The speech however became fodder for rivals in the US and critics abroad. Florida Governor Ron DeSantis, a Republican presidential hopeful, said Omar should be “expelled” from Congress, denaturalised and deported. Omar has been expelled before from the Foreign Affairs Committee for making ‘anti-Semitic comments’ which she denied.
On Thursday, US Congresswoman from Georgia Marjorie Taylor Greene introduced a resolution in the House of Representatives to censure Omar accusing her of making “treasonous statements that she is serving as a foreign agent for a foreign country.”
“I urge my colleagues to vote to censure, but I wish I had the votes to expel and deport her,” she argued on X.
In a statement shared with the media, Ilhan Omar’s office said the accusations were false and “rooted in xenophobia and Islamophobia.”
“This is a manufactured controversy based on an inaccurate translation taken entirely out of context,” Omar said. She told the Minnesota Star Tribune “I’m no stranger to these types of misinformation campaigns targeting Muslim elected officials.”
In Somaliland, Deputy Minister for Foreign Affairs Rhoda Elmi shared the video and accused Omar of some type of racism targeting an ethnic community and lampooned her public conduct. In a way, Omar had stoked controversies in both the US (for speaking for Somalia) and in Somalia for targeting Somaliland’s ambition to secede.

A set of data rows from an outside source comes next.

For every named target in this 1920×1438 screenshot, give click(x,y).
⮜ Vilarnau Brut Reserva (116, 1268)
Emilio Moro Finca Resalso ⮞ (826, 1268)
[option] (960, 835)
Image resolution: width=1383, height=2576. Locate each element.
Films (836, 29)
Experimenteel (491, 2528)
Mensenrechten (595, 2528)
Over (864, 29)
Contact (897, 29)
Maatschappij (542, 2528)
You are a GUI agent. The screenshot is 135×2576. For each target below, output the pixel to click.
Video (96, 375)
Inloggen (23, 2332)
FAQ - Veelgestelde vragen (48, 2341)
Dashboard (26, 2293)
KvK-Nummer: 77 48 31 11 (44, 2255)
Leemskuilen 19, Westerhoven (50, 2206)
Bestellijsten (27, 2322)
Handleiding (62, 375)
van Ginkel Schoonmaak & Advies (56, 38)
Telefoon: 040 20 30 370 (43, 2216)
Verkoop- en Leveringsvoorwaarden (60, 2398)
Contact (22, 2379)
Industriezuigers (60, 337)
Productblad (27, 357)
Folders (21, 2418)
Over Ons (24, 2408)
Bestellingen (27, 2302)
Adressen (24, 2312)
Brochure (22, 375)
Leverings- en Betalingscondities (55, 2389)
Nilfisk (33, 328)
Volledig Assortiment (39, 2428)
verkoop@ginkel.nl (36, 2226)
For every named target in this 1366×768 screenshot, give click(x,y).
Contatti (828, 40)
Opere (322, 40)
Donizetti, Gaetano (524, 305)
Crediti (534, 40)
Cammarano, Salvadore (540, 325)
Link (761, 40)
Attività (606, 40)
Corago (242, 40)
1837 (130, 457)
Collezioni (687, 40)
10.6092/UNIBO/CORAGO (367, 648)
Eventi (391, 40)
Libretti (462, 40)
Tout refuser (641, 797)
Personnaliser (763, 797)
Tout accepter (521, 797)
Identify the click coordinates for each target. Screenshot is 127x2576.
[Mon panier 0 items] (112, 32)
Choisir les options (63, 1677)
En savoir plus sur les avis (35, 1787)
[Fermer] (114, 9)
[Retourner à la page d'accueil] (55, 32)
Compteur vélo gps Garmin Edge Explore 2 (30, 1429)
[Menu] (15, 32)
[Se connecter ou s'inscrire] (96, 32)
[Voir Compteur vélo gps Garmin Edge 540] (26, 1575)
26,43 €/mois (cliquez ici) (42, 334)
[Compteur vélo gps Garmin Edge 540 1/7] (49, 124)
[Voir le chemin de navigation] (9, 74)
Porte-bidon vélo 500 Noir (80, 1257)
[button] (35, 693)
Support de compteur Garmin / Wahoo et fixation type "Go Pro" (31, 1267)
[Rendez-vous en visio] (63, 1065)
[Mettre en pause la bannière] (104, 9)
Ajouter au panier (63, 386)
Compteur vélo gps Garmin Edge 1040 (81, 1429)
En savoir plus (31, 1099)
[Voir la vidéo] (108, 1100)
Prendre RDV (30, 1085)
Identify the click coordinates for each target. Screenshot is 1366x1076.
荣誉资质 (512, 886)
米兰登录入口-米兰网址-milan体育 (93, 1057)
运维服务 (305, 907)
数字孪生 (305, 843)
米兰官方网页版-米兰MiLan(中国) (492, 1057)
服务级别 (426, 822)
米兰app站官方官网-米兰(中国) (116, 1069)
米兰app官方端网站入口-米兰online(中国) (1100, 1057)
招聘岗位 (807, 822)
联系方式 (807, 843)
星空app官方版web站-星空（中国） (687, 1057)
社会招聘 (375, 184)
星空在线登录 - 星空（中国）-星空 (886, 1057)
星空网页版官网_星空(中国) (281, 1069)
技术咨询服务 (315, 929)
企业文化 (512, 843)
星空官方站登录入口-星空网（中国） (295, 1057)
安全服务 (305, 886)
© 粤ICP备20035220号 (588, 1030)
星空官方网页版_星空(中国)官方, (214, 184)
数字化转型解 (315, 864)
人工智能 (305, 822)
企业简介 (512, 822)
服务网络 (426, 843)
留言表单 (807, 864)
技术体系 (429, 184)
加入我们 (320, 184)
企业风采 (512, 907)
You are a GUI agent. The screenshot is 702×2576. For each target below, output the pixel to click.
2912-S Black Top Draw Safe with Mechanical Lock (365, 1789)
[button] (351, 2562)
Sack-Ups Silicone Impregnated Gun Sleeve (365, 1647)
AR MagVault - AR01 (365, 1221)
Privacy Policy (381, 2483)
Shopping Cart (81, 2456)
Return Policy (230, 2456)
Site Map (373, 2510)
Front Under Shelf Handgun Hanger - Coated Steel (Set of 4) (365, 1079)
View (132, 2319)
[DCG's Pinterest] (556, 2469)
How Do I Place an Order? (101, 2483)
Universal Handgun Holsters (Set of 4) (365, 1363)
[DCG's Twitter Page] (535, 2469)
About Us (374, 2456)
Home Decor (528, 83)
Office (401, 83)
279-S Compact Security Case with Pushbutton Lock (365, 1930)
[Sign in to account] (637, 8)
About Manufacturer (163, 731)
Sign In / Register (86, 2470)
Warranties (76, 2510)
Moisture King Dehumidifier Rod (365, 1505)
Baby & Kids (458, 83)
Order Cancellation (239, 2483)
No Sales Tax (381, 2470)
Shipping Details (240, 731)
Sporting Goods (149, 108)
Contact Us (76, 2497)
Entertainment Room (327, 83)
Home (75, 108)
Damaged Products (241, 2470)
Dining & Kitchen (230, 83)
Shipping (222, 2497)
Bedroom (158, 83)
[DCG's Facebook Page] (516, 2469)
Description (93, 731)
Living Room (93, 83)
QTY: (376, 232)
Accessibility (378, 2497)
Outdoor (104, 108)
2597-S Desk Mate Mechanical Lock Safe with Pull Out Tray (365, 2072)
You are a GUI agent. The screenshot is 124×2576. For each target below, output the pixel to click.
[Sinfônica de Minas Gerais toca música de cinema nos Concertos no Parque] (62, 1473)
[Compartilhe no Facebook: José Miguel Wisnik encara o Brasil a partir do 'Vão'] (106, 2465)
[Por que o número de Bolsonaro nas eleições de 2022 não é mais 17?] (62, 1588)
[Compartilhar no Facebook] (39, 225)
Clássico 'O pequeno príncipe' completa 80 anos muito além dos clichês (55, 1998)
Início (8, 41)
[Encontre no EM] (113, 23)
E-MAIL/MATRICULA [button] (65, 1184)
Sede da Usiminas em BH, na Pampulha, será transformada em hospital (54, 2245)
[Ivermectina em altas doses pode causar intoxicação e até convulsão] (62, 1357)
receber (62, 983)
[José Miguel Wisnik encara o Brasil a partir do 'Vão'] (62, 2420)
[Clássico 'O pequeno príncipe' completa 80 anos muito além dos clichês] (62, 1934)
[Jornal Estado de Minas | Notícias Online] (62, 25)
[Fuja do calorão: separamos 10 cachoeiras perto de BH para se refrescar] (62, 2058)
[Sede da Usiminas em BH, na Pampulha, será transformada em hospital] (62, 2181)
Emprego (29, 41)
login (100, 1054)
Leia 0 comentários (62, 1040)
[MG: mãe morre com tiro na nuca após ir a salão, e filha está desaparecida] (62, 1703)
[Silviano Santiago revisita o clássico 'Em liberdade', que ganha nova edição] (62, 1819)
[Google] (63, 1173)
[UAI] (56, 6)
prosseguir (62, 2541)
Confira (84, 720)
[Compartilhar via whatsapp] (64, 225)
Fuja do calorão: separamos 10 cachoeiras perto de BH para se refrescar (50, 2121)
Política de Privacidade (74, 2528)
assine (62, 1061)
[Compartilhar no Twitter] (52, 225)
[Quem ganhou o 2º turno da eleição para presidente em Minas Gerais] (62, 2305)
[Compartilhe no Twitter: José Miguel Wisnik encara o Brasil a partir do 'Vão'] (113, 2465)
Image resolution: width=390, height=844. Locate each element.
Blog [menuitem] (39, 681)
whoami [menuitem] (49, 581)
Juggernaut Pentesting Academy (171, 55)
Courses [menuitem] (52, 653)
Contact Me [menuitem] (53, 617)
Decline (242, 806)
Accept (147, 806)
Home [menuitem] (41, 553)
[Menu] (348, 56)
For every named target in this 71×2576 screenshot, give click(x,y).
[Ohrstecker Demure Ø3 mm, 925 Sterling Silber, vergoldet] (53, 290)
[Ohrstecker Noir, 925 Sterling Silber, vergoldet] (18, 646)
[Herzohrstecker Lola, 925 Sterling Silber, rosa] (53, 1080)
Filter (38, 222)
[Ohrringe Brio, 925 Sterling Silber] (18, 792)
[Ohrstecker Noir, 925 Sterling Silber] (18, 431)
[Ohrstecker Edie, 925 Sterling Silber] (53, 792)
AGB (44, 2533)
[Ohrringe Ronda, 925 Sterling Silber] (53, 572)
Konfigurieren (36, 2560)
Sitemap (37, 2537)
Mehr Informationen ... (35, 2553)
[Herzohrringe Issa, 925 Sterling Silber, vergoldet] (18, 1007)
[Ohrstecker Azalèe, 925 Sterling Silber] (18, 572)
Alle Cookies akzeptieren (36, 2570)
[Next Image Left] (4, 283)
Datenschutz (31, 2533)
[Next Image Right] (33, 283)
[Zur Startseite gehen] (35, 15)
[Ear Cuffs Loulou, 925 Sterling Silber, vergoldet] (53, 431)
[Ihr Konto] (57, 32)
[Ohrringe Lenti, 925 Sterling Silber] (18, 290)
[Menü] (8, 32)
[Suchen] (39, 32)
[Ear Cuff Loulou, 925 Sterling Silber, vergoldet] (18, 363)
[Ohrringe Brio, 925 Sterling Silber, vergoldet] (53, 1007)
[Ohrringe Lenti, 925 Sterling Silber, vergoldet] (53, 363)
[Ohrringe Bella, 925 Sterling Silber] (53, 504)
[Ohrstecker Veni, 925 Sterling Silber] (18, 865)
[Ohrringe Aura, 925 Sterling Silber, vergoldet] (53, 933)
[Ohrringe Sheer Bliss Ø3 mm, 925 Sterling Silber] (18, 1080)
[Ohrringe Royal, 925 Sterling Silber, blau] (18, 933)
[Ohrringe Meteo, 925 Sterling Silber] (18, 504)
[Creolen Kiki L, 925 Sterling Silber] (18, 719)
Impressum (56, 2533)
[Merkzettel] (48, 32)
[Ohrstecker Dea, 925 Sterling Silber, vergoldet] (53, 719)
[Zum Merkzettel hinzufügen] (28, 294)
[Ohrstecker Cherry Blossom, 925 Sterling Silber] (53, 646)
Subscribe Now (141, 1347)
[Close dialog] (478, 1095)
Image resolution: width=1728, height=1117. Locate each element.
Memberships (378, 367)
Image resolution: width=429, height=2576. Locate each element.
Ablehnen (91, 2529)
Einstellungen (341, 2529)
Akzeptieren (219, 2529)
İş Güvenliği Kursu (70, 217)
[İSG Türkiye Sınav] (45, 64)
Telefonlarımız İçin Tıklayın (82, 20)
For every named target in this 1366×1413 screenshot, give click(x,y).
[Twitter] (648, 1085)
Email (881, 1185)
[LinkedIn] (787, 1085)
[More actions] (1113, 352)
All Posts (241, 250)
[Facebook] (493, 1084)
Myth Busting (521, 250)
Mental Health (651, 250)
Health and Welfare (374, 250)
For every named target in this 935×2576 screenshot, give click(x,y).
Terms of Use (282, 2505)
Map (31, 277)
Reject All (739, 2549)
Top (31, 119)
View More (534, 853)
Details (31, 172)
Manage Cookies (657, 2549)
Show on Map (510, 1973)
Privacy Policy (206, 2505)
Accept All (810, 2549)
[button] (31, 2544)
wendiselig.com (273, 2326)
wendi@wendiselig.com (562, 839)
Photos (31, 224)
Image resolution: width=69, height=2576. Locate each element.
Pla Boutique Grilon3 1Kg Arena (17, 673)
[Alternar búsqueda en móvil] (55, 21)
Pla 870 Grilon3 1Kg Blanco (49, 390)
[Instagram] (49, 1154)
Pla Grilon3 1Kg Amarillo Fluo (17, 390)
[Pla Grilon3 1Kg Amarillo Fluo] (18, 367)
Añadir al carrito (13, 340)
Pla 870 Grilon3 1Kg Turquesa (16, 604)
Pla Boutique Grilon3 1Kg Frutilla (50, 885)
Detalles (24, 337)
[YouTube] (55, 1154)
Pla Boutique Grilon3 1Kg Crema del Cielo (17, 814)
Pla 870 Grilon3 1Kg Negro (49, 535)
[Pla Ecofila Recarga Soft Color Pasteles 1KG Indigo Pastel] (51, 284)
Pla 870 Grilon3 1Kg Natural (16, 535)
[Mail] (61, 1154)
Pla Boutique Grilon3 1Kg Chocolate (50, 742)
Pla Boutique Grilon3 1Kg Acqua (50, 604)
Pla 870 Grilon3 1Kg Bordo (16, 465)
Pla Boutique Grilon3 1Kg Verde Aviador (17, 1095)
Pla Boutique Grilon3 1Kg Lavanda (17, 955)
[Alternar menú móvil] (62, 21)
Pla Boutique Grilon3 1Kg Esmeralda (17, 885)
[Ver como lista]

Omar’s father served in a military that was accused of atrocities by Somalilanders. But even her family was a victim of that civil war, fleeing as refugees into Kenya before settling in the US. Yet the Somali identity is always an elephant in the room.
Ethnic Somalis are a significant constituency in Kenya, Ethiopia, Djibouti and Somalia itself. Legend has it Siad Barre had the ambition to expand Somali territory by tapping neighbouring territories in these countries, a project that violently collapsed.
Abdisaid Muse Ali, a former Somali Foreign Minister and now Chairman of the Lome Security and Peace Forum told the Nation that Omar was a victim of mistranslation by trolls. But he did say some of the old ambitions to expand territory are now mitigated by the continued integration of countries in the Horn.
“Somalia’s membership in the EAC aims to boost regional integration, and economic development following three decades of violence and political uncertainty,” he said indicating this will still serve Somalia’s foreign policy.
“The foreign policy of Somalia is also premised on the protection and promotion of Somalia’s national interests and values, safeguarding its sovereignty and territorial integrity; enhancing security; protecting the rights of its citizens, promoting unity within its borders, and promoting peace and harmony through non-interference in the internal affairs of other states in the region.”
According to him, Africa’s colonial and post-independence history, and entanglements has shaped the lives and attitudes of its current leadership and structures of institutions.
“Colonialism led to the formation of three geographies in the minds of Africans i.e., the administrative territory of a country, determined by its borders; one reflecting pre-existing sociocultural groups, which transcends the boundaries of one country; and another reflecting the actual presence of the State, which tended to be concentrated in a few urban centres.”
Some Somali politicians in Mogadishu argue Omar is fighting on two fronts. Somali legislator Abdirahman Abdishakur said her first battle is against far-right extremists in the US who harbour hatred towards her religion, race, and ideology.
“The other stems from those who oppose the sovereignty, unity, and territorial integrity of Somalis. However, her steadfast determination and perseverance will help her withstand any pressure. We stand in solidarity with Ilhan.”
Omar became the first ethnic Somali woman to be elected into the US Congress.